カウンターとは別に小さな窓口があり、僕の父親より少し若いくらいの男性が手招きしていた。
この場所だけはオープンになっておらず、広いロビーの一角に小部屋があって、小さな窓から顔を付き合わせる。
宝くじ売り場や、駅の対人切符売り場のような感じだ。
「あの、この鞄を拾ったのですが……」
「はいー、じゃあその丸椅子に座ってねー。どの鞄ー?」
促された丸い椅子に座って、僕は鞄を差し出した。
「はいー、なら、今からあなたの前で中身を確認しますねー。見てて下さいねー」
見てろと言われても。
なんだこの展開は。
落とし物を拾って届けたのは初めてだから、こんな手続きをするなど知らなかった。
「うわっ! これー、ちょっと、凄いかもー」
ファスナーを乱雑に流した警官が、ギャルみたいな反応で周囲を驚かせた。
僕は慌てて身体を乗り出す。
そして僕も、驚愕した。
鞄の中身は、お金だった。
それも、大量の。
数万、数千万、いや、それ以上かもしれない。
とにかく、テレビドラマでしか見たことのない札の束が、わっさわっさと詰まっていた。
そりゃ、重たいはずだ。
「ちょっと居村さーん! 手伝ってこれー! 凄いよー!」
小部屋の中からカウンターに向かって声を張り上げると、一人の女性が立ち上がって、裏から小部屋にやって来た。

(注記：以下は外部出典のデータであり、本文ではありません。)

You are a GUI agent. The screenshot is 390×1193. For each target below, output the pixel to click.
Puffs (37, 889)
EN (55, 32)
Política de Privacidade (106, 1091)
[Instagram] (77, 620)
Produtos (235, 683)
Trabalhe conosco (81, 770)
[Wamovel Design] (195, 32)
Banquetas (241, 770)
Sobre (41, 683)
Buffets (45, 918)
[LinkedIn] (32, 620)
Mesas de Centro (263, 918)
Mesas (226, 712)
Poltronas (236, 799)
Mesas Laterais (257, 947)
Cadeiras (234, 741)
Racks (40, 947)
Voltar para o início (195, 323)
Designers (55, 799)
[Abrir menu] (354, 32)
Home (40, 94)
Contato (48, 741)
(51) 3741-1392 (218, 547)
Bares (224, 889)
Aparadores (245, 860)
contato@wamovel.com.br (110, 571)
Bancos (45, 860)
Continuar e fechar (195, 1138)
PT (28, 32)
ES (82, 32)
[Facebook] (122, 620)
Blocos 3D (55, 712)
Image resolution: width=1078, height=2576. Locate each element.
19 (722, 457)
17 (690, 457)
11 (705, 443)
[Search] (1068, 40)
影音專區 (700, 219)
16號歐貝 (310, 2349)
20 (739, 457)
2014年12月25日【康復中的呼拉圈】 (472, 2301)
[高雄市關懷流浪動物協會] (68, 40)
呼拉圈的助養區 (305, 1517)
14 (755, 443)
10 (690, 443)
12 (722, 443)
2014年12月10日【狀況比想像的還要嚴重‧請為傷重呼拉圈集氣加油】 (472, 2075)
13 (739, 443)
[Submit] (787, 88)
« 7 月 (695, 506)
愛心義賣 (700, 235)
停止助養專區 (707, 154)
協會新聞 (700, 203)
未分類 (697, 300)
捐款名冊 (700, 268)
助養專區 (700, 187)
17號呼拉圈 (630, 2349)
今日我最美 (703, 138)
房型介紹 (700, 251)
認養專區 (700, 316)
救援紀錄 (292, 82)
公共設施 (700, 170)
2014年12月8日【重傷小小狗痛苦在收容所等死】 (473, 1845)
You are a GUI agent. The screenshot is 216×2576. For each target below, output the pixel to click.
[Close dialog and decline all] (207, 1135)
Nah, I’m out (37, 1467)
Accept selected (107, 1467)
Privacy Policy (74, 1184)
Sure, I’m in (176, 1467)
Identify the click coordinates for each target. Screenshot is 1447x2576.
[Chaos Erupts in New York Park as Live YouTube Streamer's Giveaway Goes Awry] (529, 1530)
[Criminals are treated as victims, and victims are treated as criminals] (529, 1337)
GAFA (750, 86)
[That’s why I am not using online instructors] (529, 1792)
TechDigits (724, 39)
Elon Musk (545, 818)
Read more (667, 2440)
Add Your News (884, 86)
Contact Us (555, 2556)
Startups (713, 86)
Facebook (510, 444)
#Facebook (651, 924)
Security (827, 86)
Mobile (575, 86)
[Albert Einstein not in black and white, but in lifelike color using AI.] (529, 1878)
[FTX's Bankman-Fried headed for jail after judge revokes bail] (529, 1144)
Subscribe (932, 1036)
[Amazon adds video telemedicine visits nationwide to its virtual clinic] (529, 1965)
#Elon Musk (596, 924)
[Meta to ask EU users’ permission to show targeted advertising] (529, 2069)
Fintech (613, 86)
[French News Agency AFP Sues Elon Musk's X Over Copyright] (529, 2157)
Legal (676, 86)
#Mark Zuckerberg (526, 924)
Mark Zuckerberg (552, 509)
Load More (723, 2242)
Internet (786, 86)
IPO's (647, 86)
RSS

居村さんは、鞄の中を見て「ひえっ!」と悲鳴を上げた。
人が「ひえ」と明確に発音したのを、僕は初めて見た、否、聞いた。
僕の目の前で札束の計算が始まった。
恐らく一束百万円。
それが、次から次へと山積みされていく。
恐ろしい。
僕は一体何を、何の陰謀を、何の事件を拾ってしまったのだろうか。
カウンターからの視線が背中と横顔に突き刺さる。
今この警察署で突如発生した事柄。
原因となった僕を見る、警察の人々の目が怖い。
後ろを振り返ると、さっき老眼で苦労していた老人までが、僕を見ていた。
僕は何もしていない。
ただ鞄を拾っただけだ。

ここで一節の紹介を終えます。